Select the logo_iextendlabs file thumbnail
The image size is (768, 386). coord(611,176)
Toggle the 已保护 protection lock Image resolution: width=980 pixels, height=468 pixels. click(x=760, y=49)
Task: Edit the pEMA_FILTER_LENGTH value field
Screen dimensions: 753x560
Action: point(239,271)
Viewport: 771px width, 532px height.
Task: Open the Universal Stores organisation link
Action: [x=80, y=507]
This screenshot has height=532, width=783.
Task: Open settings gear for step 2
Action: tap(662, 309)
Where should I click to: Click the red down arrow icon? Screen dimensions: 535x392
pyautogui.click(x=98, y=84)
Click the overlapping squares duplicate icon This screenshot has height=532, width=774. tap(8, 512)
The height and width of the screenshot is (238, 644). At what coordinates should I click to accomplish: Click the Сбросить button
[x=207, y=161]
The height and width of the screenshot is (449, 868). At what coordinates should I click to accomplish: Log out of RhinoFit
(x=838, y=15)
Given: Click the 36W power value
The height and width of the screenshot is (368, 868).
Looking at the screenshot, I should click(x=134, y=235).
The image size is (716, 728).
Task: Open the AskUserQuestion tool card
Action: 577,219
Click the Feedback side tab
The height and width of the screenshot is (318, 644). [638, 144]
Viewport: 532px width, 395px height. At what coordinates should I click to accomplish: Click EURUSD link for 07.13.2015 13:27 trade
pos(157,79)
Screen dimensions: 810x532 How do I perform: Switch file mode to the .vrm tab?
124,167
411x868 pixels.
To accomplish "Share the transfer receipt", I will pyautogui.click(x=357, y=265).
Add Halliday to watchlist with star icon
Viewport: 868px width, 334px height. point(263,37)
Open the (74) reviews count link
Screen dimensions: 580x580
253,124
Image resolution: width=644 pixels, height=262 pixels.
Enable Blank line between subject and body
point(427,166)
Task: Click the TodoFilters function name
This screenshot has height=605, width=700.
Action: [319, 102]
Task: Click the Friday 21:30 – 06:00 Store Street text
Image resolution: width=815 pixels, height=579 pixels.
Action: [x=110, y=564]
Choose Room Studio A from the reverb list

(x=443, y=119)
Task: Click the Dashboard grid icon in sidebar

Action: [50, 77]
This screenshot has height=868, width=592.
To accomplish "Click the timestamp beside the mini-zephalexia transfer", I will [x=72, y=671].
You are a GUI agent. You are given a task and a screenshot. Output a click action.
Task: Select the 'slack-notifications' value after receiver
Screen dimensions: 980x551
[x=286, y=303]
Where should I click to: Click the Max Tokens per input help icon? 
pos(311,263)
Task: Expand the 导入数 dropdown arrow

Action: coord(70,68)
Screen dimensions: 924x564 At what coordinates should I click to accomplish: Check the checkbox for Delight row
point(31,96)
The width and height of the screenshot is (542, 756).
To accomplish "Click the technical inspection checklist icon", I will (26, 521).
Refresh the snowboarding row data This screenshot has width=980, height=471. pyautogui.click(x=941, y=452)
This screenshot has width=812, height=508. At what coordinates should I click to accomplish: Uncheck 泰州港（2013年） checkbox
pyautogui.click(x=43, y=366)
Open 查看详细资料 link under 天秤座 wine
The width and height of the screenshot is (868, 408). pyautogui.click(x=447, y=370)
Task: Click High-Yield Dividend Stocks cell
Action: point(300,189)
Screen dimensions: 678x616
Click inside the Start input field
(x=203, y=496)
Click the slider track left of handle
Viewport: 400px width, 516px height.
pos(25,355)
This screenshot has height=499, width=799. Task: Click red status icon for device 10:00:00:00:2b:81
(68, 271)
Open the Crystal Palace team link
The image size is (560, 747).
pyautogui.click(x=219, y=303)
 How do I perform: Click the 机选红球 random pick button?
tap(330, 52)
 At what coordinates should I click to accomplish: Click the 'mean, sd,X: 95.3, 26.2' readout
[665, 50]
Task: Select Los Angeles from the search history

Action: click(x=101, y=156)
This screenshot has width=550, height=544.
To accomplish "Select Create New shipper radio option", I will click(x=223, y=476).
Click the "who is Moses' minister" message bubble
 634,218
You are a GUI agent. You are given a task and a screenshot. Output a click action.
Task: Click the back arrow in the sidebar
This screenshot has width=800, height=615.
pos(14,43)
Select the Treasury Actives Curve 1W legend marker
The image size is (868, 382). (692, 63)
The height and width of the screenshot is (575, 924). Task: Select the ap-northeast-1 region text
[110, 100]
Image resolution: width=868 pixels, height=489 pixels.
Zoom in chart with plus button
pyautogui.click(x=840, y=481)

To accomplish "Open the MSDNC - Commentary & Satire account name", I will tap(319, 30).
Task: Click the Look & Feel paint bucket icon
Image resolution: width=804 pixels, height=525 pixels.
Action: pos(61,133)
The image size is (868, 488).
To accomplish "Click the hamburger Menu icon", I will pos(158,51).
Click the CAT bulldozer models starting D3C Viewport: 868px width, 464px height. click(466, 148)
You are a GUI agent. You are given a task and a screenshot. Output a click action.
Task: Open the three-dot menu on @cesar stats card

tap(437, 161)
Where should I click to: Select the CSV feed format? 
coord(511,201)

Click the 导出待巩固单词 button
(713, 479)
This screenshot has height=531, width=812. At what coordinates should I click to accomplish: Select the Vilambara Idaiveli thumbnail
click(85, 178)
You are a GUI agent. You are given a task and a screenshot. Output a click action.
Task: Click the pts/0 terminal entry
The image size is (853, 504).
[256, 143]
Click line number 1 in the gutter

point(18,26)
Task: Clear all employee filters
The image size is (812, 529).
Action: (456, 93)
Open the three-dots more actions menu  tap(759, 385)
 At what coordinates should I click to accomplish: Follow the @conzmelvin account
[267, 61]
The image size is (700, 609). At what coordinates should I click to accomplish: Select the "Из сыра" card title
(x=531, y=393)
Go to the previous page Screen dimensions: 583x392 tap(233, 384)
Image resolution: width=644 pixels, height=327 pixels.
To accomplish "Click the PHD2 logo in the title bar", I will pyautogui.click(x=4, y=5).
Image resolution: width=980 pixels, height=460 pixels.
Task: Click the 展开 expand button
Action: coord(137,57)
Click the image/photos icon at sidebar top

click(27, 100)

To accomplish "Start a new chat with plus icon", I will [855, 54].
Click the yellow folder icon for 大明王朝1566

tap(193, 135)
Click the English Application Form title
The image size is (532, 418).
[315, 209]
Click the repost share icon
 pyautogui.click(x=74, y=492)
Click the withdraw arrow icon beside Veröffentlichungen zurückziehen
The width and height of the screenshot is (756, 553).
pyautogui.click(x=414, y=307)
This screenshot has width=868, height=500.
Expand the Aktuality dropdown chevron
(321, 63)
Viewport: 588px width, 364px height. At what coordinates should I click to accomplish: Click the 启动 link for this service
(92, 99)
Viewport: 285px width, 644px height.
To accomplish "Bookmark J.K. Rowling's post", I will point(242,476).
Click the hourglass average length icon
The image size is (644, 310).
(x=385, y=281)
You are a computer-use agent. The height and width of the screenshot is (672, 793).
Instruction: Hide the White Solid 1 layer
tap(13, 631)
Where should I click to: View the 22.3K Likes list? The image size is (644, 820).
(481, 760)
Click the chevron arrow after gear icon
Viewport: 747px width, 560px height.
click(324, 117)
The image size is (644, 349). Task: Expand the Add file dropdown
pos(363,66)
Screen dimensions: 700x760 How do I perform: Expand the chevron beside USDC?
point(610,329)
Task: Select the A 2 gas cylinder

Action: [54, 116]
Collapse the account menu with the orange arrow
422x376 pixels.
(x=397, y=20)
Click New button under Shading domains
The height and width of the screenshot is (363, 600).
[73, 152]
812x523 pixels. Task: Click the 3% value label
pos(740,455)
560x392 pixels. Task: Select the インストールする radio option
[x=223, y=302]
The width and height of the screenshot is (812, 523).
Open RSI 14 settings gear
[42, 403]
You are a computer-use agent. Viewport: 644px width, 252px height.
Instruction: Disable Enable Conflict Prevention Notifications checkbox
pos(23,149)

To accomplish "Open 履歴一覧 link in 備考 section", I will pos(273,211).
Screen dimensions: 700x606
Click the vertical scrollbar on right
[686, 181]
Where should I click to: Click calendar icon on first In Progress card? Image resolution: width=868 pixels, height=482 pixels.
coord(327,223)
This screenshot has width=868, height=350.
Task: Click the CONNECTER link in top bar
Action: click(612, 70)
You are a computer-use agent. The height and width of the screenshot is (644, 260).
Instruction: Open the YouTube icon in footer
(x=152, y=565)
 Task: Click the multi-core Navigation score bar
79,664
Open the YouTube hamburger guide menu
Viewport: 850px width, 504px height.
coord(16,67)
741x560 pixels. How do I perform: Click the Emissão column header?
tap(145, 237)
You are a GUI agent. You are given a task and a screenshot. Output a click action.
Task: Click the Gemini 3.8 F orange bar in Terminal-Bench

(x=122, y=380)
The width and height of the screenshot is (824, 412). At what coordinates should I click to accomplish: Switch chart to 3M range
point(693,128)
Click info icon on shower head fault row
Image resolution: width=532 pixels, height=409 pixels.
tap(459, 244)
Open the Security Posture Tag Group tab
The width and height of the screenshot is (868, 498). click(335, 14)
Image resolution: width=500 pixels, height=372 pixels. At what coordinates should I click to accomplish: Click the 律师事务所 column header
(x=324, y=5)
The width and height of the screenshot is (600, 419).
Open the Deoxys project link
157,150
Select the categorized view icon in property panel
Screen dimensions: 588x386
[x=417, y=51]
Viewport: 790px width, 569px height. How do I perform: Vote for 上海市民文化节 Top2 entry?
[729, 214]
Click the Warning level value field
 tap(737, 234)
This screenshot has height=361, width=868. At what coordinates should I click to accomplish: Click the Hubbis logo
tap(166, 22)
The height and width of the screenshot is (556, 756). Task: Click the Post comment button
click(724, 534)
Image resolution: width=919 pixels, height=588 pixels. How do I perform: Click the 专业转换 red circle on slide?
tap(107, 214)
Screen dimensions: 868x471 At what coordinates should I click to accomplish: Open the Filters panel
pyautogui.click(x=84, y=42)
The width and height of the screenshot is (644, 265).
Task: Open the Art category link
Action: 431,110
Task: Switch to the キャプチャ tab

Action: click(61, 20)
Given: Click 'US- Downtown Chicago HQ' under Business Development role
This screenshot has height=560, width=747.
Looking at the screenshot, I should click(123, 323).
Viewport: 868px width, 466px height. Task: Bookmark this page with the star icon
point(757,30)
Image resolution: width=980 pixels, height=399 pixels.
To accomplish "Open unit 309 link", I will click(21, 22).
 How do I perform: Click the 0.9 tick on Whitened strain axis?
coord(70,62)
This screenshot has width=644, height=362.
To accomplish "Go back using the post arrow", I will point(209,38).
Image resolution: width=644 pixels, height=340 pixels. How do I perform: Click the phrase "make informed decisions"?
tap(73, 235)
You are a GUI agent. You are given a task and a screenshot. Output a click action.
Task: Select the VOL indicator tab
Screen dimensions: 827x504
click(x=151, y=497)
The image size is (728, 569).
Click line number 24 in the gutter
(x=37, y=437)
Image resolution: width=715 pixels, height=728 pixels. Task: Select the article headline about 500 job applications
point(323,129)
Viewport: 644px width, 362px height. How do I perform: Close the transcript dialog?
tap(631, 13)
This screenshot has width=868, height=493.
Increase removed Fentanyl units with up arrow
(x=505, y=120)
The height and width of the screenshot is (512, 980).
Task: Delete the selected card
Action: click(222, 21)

Prompt
The response must hold only the lines above from the line with "Image resolution: width=644 pixels, height=262" through the line with "The width and height of the screenshot is (542, 756).", each copied exactly, both ends kept.

Exercise answer
Image resolution: width=644 pixels, height=262 pixels.
Enable Blank line between subject and body
point(427,166)
Task: Click the TodoFilters function name
This screenshot has height=605, width=700.
Action: [319, 102]
Task: Click the Friday 21:30 – 06:00 Store Street text
Image resolution: width=815 pixels, height=579 pixels.
Action: [x=110, y=564]
Choose Room Studio A from the reverb list

(x=443, y=119)
Task: Click the Dashboard grid icon in sidebar

Action: [50, 77]
This screenshot has height=868, width=592.
To accomplish "Click the timestamp beside the mini-zephalexia transfer", I will [x=72, y=671].
You are a GUI agent. You are given a task and a screenshot. Output a click action.
Task: Select the 'slack-notifications' value after receiver
Screen dimensions: 980x551
[x=286, y=303]
Where should I click to: Click the Max Tokens per input help icon? 
pos(311,263)
Task: Expand the 导入数 dropdown arrow

Action: coord(70,68)
Screen dimensions: 924x564 At what coordinates should I click to accomplish: Check the checkbox for Delight row
point(31,96)
The width and height of the screenshot is (542, 756).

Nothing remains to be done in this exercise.